Exercise objective:
Take each line from the entries that holds "accomplish" and copy it out.

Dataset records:
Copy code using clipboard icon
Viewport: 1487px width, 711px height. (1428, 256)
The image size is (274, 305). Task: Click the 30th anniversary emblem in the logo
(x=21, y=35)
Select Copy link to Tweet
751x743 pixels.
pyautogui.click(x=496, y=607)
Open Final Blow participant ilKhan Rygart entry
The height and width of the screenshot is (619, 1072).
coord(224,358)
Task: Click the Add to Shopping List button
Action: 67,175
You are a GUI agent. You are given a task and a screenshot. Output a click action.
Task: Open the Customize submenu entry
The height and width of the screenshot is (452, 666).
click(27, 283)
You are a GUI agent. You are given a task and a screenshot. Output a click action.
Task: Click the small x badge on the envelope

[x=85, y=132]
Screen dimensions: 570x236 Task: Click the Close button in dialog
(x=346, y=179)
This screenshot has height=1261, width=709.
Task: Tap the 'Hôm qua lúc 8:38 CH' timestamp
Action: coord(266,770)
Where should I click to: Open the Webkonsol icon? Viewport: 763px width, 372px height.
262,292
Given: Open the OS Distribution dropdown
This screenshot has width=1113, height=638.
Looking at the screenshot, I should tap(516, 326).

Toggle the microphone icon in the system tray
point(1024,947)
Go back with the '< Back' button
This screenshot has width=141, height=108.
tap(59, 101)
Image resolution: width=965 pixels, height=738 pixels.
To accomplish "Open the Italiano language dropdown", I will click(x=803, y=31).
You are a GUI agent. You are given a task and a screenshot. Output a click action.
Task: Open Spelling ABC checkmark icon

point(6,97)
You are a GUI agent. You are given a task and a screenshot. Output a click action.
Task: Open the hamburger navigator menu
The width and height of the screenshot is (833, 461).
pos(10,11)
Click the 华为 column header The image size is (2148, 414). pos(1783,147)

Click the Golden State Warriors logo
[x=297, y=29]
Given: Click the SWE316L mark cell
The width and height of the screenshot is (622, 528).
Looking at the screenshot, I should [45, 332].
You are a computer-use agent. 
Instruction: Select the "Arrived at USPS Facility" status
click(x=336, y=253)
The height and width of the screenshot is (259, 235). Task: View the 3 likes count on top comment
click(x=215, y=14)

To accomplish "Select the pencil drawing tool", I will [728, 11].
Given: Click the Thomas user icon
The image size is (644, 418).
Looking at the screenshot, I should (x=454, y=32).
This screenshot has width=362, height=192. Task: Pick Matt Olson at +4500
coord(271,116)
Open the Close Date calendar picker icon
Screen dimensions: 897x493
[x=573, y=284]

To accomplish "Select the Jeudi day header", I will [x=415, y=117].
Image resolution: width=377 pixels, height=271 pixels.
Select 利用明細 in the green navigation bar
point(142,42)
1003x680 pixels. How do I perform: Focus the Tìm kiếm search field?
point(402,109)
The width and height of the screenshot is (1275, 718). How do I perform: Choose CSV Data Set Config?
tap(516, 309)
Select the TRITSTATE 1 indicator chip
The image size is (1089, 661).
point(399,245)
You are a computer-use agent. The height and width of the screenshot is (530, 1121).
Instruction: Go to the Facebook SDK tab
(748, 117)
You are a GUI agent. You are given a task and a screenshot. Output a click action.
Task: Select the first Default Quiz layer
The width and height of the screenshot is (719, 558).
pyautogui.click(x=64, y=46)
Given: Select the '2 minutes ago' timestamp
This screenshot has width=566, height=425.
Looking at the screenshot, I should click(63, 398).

Solution:
To accomplish "Open the Italiano language dropdown", I will click(x=803, y=31).
To accomplish "Select the pencil drawing tool", I will [728, 11].
To accomplish "Select the Jeudi day header", I will [x=415, y=117].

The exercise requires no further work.